Minnesota Statutes, section 245C.02, subdivision 18, states:
"Serious maltreatment" means sexual abuse, maltreatment resulting in death, neglect resulting in serious injury which reasonably requires the care of a physician whether or not the care of a physician was sought, or abuse resulting in serious injury. For purposes of this definition, "care of a physician" is treatment received or ordered by a physician, physician assistant, or nurse practitioner, but does not include diagnostic testing, assessment, or observation; the application of, recommendation to use, or prescription solely for a remedy that is available over the counter without a prescription; or a prescription solely for a topical antibiotic to treat burns when there is no follow-up appointment. For purposes of this definition, "abuse resulting in serious injury" means: bruises, bites, skin laceration, or tissue damage; fractures; dislocations; evidence of internal injuries; head injuries with loss of consciousness; extensive second-degree or third-degree burns and other burns for which complications are present; extensive second-degree or third-degree frostbite and other frostbite for which complications are present; irreversible mobility or avulsion of teeth; injuries to the eyes; ingestion of foreign substances and objects that are harmful; near drowning; and heat exhaustion or sunstroke. Serious maltreatment includes neglect when it results in criminal sexual conduct against a child or vulnerable adult.
It was determined that the substantiated financial exploitation for which the SP and the facility was responsible was “recurring,” because the SP transferred funds from the VA’s account to the SP’s account on multiple occasions over multiple years. However, it did not meet the definition of “serious” maltreatment.
The SP was disqualified from providing direct contact services.
Action Taken by Facility:
LSS completed an Internal Review and found their policies and procedures adequate, but not followed by the SP as the SP added him/herself as a cosigner to the VA’s banking account and transferred money between the two accounts. The SP was no longer contracted to provide services under LSS’s HCBS license.

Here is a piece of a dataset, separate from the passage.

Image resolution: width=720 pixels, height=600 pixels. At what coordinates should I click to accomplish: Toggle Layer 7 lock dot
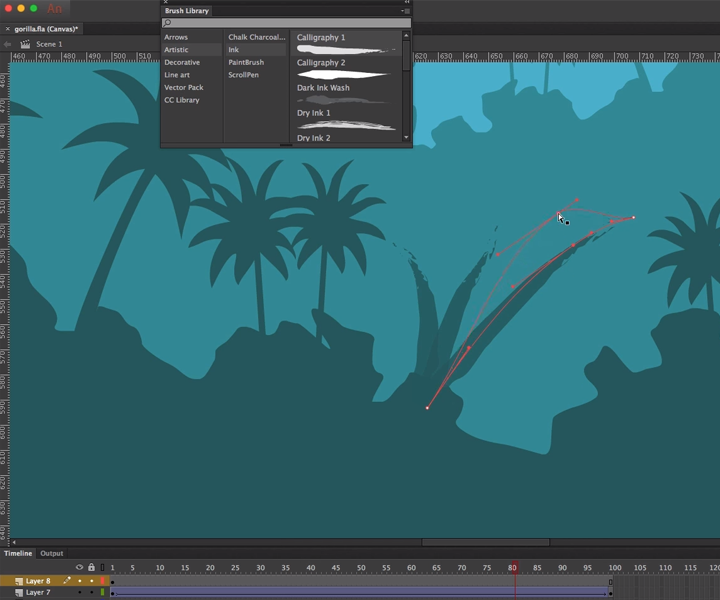point(91,593)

Renee Lynn McGrath Adult Foster Care did not provide an Internal Review. Minnesota Statutes section 245A.65, subdivision 1, paragraph (b), clause (1), states that license holders are required to establish and maintain policies and procedures to ensure that an internal review is completed when the facility has reason to know that an internal or external report of alleged or suspected maltreatment has been made. The review must include an evaluation of whether:
1. related policies and procedures were followed;
2. the policies and procedures were adequate;
3. there was a need for additional staff training;
4. the reported event is similar to past events with the vulnerable adults or the services involved; and
5. there was a need for any corrective action to be taken by the facility to protect the health and safety of vulnerable adults.
Therefore, a licensing violation was determined.

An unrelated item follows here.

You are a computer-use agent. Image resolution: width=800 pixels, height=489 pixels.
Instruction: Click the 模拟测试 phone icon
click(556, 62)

Action Taken by Department of Human Services, Office of Inspector General:
The SP was disqualified from a position allowing direct contact with, or access to, persons receiving services from programs, organizations, and/or agencies that are required to have individuals complete a background study by the Department of Human Services as listed in Minnesota Statutes, section 245C.03. The determination that the SP was responsible for maltreatment and the disqualification of the SP are each subject to appeal. Additionally, based on the determination of substantiated maltreatment and the disqualification of a controlling individual the license for Renee Lynn McGrath Adult Foster Care was revoked. The maltreatment determination and the revocation are each subject to appeal.
On July 23, 2025 LSS was issued a Correction Order for failing to provide services in response to the person’s identified needs, interests, and preferences as required.